The Kitteridge Report on New Zealand’s intelligence agency, the GCSB, is written in polite bureaucratic language but the activities it documents amount to a gross breach of the GCSB’s responsibility to the New Zealand public. There are some sensible parts of the report but Rebecca Kitteridge is too generous to the GCSB when she suggests that the problems arose in part from unclear legislation.
This is not a technical legal issue about unclear legislation. The GCSB has had a clear, long-term pact with the public. It claimed the right to spy on countries and join in wars without telling us anything about it, but it gave an assurance that it would not spy on New Zealanders. This reassurance has been repeated year after year and is
written into legislation.
I am embarrassed to say that I heard the unequivocal assurances and read the clear prohibition in the GCSB legislation, and I believed that they did not spy on New Zealanders. But it turns out they have been regularly spying on New Zealanders from before 2003 and since.
They have seriously let down the public.
Both her report and John Key have suggested that the GCSB legislation needs to change. But this call for “legislative clarification” is worryingly ambiguous. Reports now suggest Key will decide to solve the problem by permitting the GCSB to spy on New Zealanders.

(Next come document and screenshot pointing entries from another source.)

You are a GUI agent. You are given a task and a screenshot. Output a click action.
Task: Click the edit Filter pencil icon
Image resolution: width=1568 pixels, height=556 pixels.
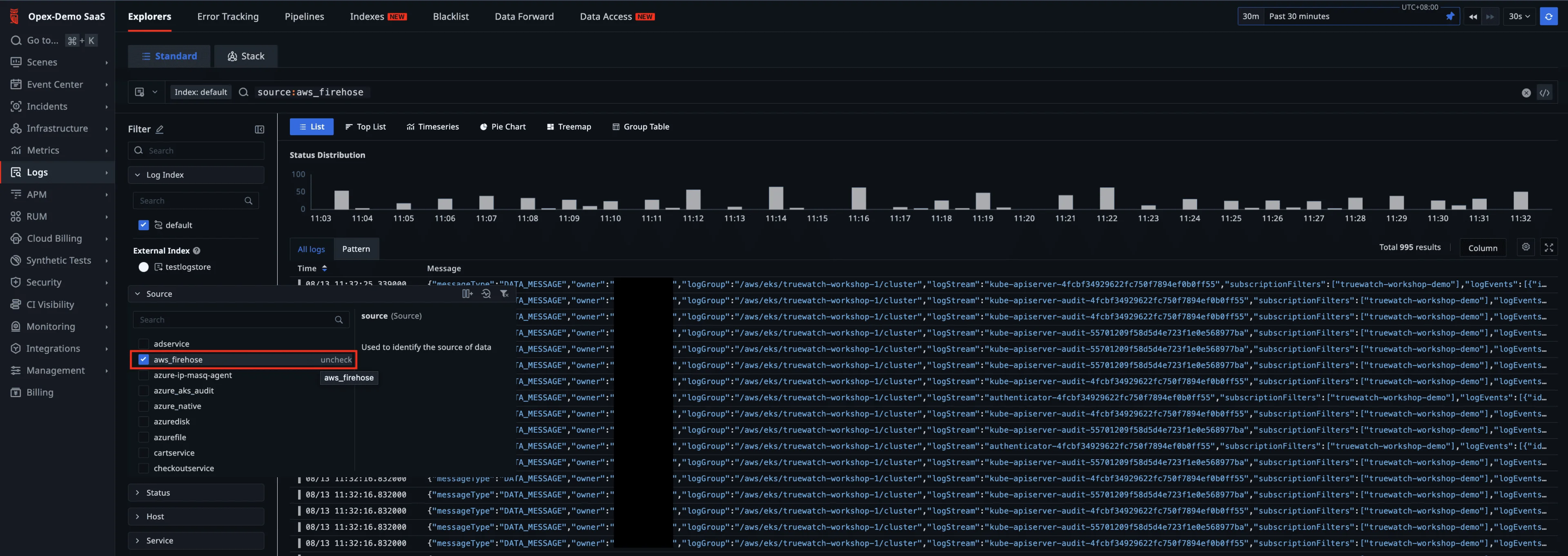pyautogui.click(x=160, y=129)
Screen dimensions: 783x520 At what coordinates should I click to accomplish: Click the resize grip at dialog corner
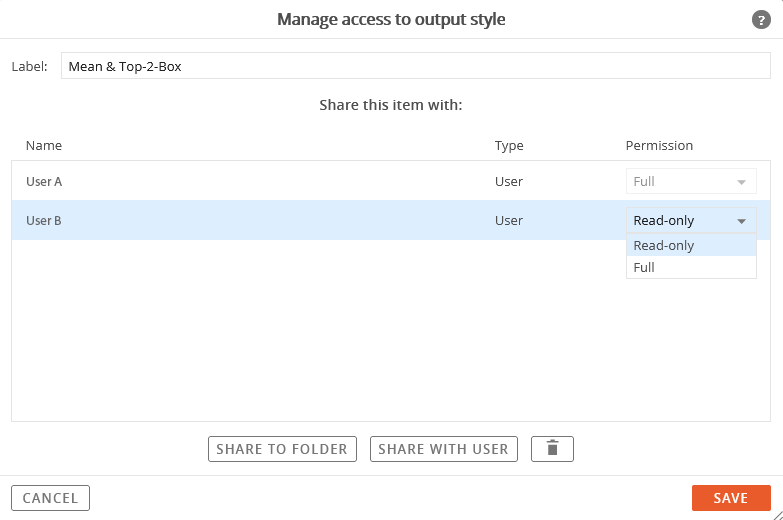pos(778,515)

That is, simply making the illegal spying legal.
The GCSB’s public standing is already at an all time low. I believe that legalising domestic spying, and going back on the long-term reassurances made to New Zealanders, will seriously damage public opinion towards the GCSB. The GCSB would be foolish to ask for this and the Prime Minister would be foolish to grant it.
Does the NZSIS need the GCSB’s massively intrusive spying capabilities to do its job? No, it does not. Spy agencies always want the maximum powers they can get, but no sensible country would turn itself into a police state supposedly to protect its citizen’s freedoms.

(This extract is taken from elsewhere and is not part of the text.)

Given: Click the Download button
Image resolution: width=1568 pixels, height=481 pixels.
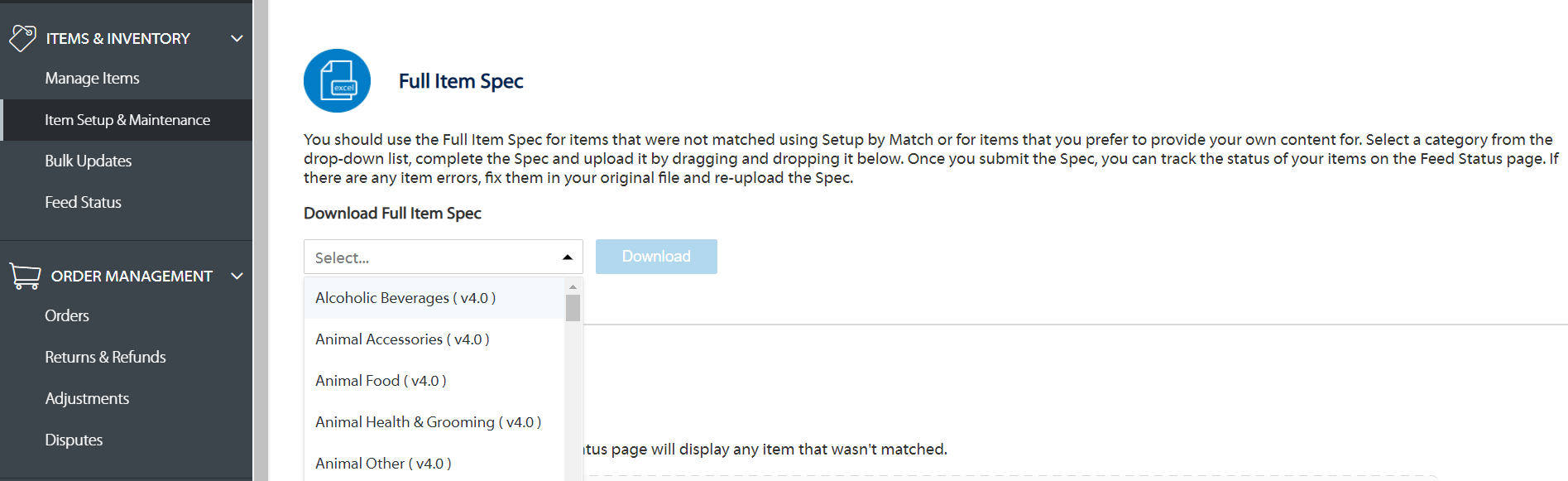Looking at the screenshot, I should [656, 257].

It would possibly help the spy agencies to have little spy cameras in every person’s home but we don’t do that because the intrusion isn’t justified for protecting New Zealanders. We shouldn’t turn the GCSB’s Cold-War-style spy equipment against New Zealanders either.
Who is to blame for the illegal spying? One of the distasteful parts of this affair is that a lot of the blame is being loaded onto the GCSB’s former legal officer, Hugh Wolfensohn. This is distasteful because in the New Zealand system of government we shouldn’t put responsibility on unelected public servants. But it is obvious why it
is convenient to blame him. In our system the person who should be responsible is the minister in charge of the GCSB, John Key.
If there was systemic unlawful activity inside Inland Revenue or some other government department, the proper thing would be for the minister to resign. It’s called the system of ministerial responsibility, where a minister has ultimate responsibility for the actions of their department.
I think the former GCSB legal office is being publicly scapegoated because this happens to be the Prime Minister’s responsibility and Key doesn’t want to wear it.
But the faults in the GCSB that led to the illegal spying were not about one individual. They were about organisational weaknesses.
Secrecy has made them complacent and sloppy, and compliance with the law and faithfulness to the New Zealand public has not been taken seriously enough. The GCSB staff numbers rose by 150% in the decade after the September 11 attacks, a larger rise possibly than any other government agency. Yet with all those new staff, in a period when the GCSB was involved in the murky area of war-on-terror spying, it continued to have only one part-time legal officer.
This is not the fault of the part-time legal officer. It is the fault of the people overseeing the GCSB and making the decisions about staff and priorities. In this, all roads lead to the Prime Minister.
Right from the first publicity about illegal GCSB spying on Kim Dotcom, there has been a concerted effort by the government to try to avoid any blame or responsibility falling on Key. But that is where it ultimately belongs.